I grew up ten minutes from the Atlantic ocean. I spent many of my teenage days and nights at the beach, and I love the look and the sounds and the idea of the ocean. When I'm too far away from the ocean, I can feel the distance in my bones. Now that my family and I live in Atlanta, we have a membership to the Georgia Aquarium and there is nothing I love more than watching the whale sharks and beluga whales glide through the clear, clean water. But I don't actually want to get in the water. I'm terrified, actually. I don't like that I can't see through the murky green water of the ocean in my hometown of Charleston, SC. When I'm standing in the ocean, I don't know what kinds of creepy crawlers (or swimmers) are hanging out around my feet. I can't really avoid stepping on sharp shells or getting knocked around by a wave, and it has been years since I've gone a full day at the beach without getting stung by a jellyfish. I don't like having an experience I can't control. I don't like surprises. I don't like being in too deep.

The title of my blog comes from a book. I don't remember the title of the book, or what it was about, or whether I even liked it. I'm pretty picky when it comes to books, so chances are I didn't even finish it. What I remember is that I read it shortly after I brought my older daughter, Lucy, home from the hospital and that the image-- of an entire ocean crammed into the tiny space of a cradle-- is one I think of almost daily. It's the perfect metaphor for my experience of motherhood. Here is this cradle, or this house, or this life, right? And in the scheme of things, it's so small. My home, my marriage, my kids. But then inside the cradle, inside the pretty package of daily life as a housewife with two children, there is this whole terrifying, beautiful, unknowable vastness only comparable to the ocean in my mind because I am drawn to it, I need it to be happy, but it scares the shit out of me.


My husband, Thom, has been encouraging me to start a blog for a very long time now. I post a lot of pictures of my kids on Facebook, a lot of quotes and funny stories and the things that help me get through days that are sometimes so frustrating all I can do is reach a desperate hand from the depths of this cradled ocean and beg my friends and family to pull me out. About a year ago, I moved from Charleston to Atlanta and away from most of the people I know and love, and those people-- who love me and my children and who have helped me to see the humor and tenderness of raising a family-- have wanted me to start a blog as well.

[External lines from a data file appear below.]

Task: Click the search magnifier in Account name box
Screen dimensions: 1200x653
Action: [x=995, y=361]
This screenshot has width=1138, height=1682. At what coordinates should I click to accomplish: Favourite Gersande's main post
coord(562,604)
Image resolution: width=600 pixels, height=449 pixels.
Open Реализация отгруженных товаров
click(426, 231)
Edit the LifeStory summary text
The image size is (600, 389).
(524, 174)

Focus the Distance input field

I told my friend Ben that if I started blogging, I would immediately end up oversharing and this is my first entry and it's already happened! But there's a freedom in putting all your mess out there. There's a freedom in saying, "My daughters are wonderful and hilarious and beautiful and they are the joy of my life and sometimes I seriously consider putting them up for adoption and my husband has to talk me out of it."

I hate starting things so let's just jump in and get this first entry over with.

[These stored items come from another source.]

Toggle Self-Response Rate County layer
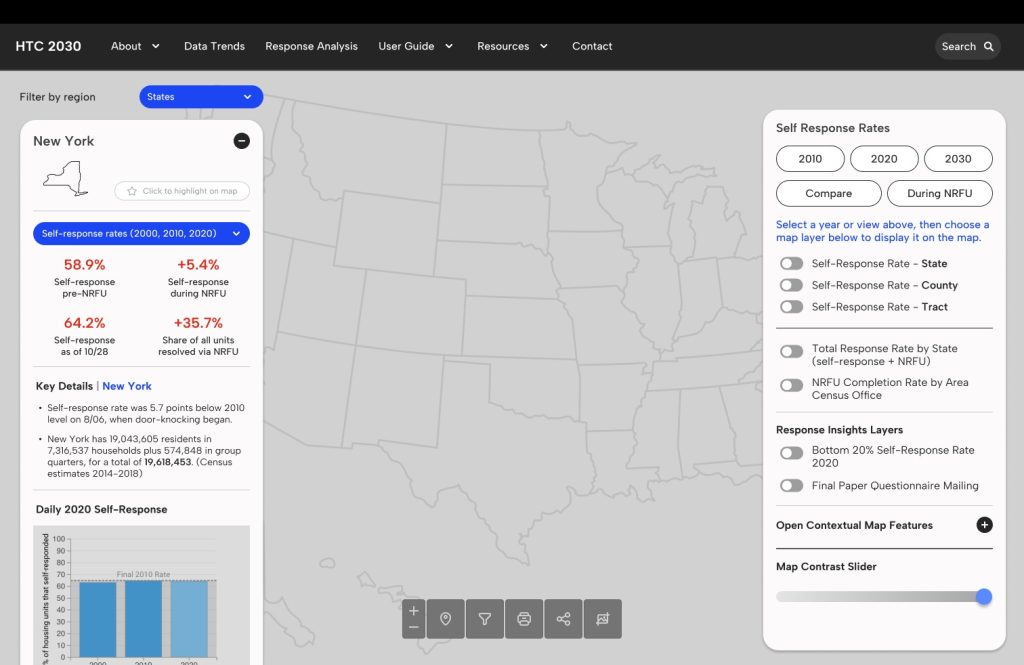The image size is (1024, 665). click(x=791, y=286)
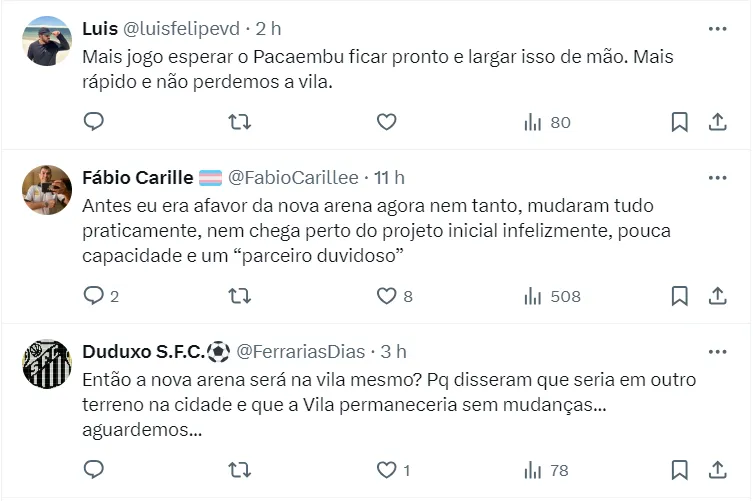Share Fábio Carille's tweet
The width and height of the screenshot is (753, 501).
click(x=717, y=296)
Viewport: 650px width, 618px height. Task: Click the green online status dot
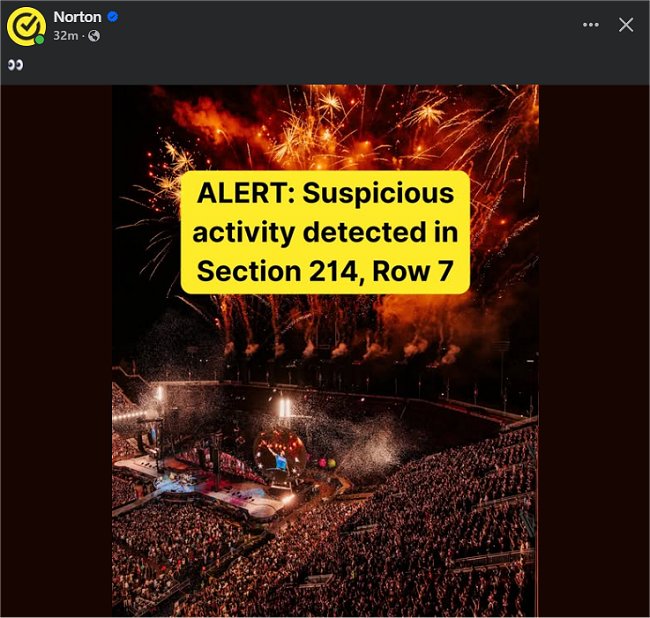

My name is Lindsey. I'm 28. I grew up in Charleston and graduated from College of Charleston with a degree in Women's and Gender Studies. It took me eight years to graduate from college because I had a baby when I was 20, got married at 23, and had another baby when I was 24. I was really broke for a really long time and then my husband got a good job and now all of a sudden I live in a suburb of Atlanta in a house with a two car garage and instead of working the customer service jobs I've loved and loathed all my life, I'm a stay-at-home mom. The only thing missing from our All American family is a golden retriever, which is too bad, because I hate dogs.

My husband's name is Thom. He's six months younger than me and likes to celebrate his half-birthday on my birthday. We met when we were fourteen, but didn't start dating until we were twenty-two. He's an actuary. I've been asked more than once how it feels to be married to a man who handles dead bodies all day, but that's a mortician. They work in mortuaries, which are places, not people. A woman once asked him if he'd been in anything she'd seen, but "actuary" is not a fancy name for actor, either. He does numbers. He's a nerd. A very tall nerd. And he does not play basketball.

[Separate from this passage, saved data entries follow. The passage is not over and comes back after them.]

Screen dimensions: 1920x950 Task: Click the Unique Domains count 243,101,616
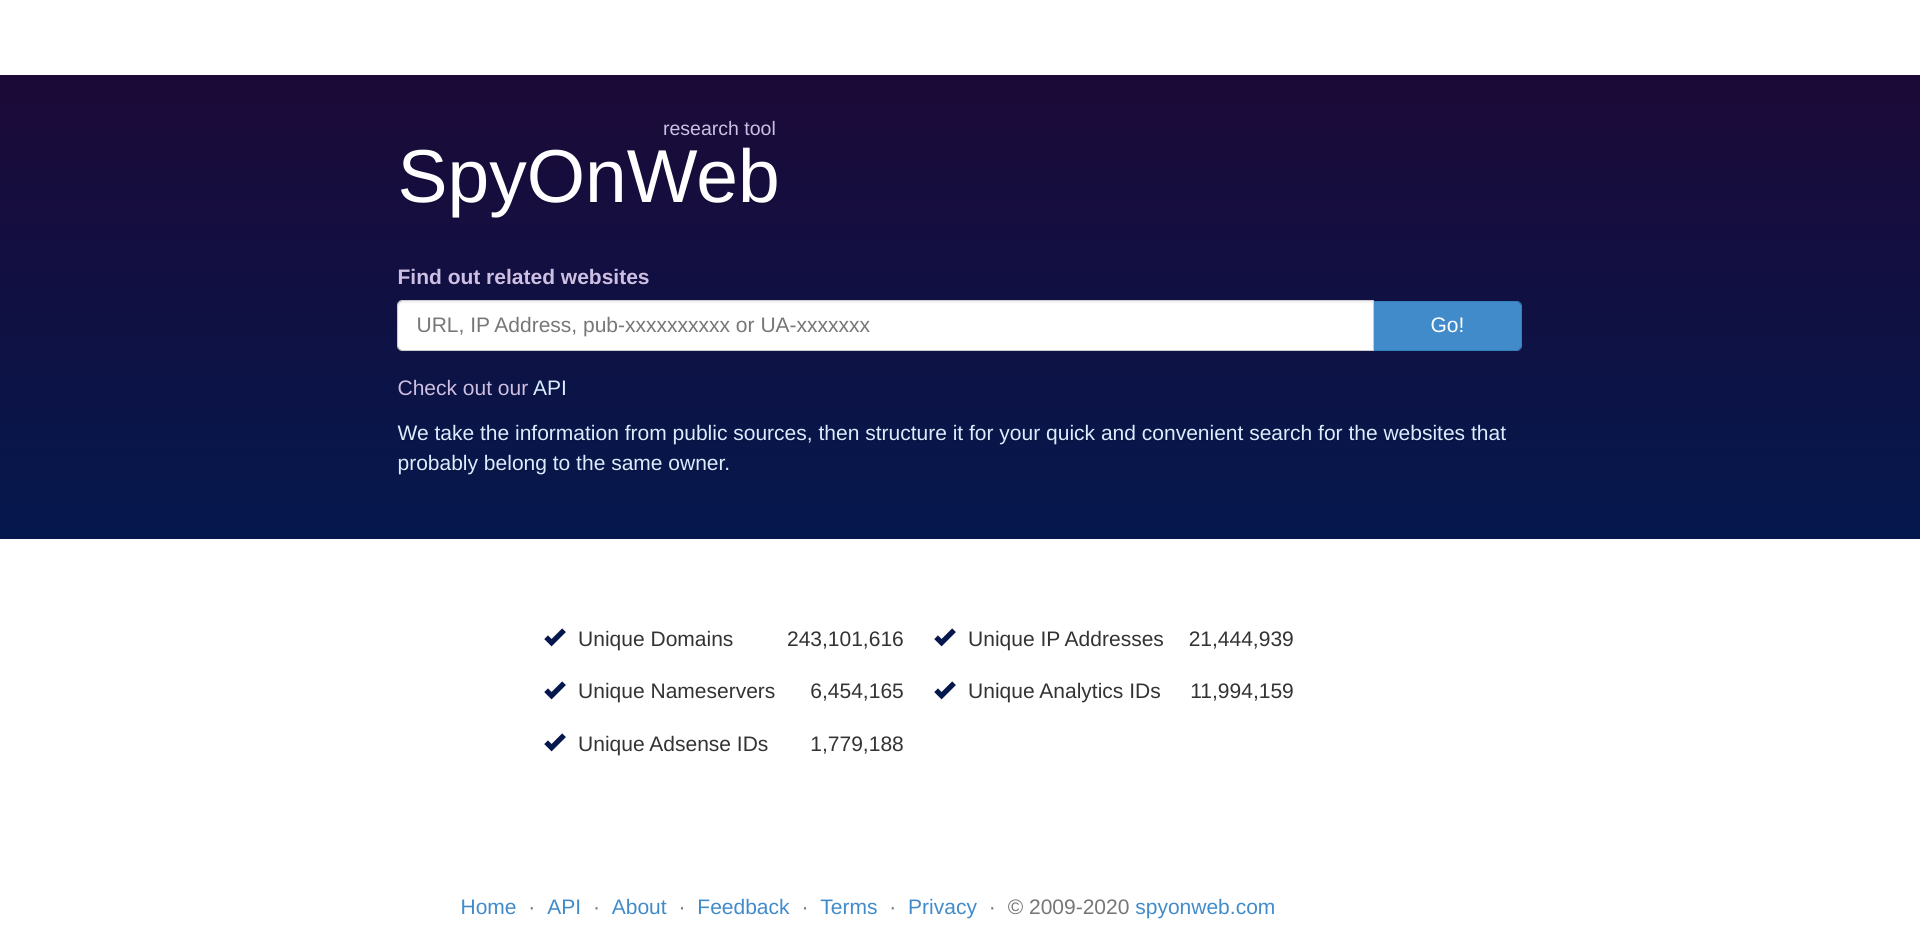tap(845, 639)
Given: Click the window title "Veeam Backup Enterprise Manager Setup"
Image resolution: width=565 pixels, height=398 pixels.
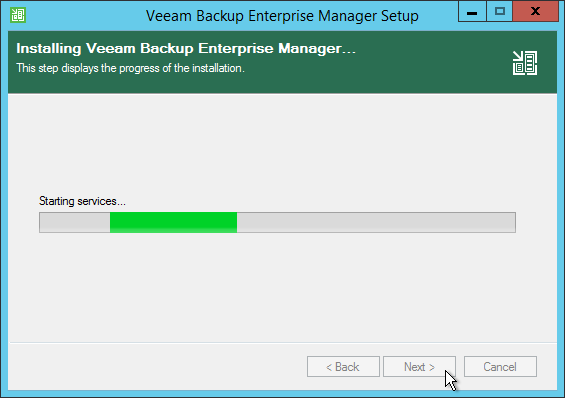Looking at the screenshot, I should click(x=282, y=16).
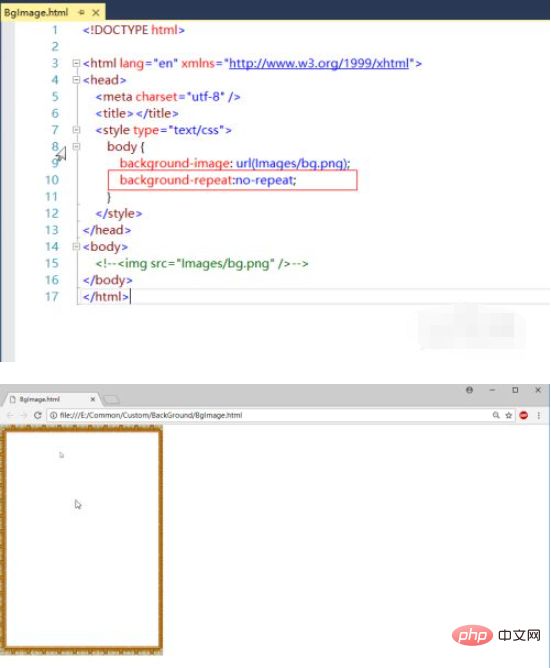Click the site info icon in address bar
Viewport: 551px width, 668px height.
[x=53, y=415]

We are not the stars of this blog. We are not even the stars of our lives. We are, in fact, very dull. The only truly interesting things about us are our children, Lucy (7) and Stella (4). They need no introduction. Creative, intelligent, emotional, strong, silly, beautiful, funny, kind...they are everything, and they are everything to me. Literally. So it's a good thing I like them.



I don't have a plan for this thing, except to serve as a record of these precious, frustrating days. The funny, sometimes infuriating things my kids (and partner) say and do. And the way I feel about those things, about what a thought was just a cradle and turned out to be the sea.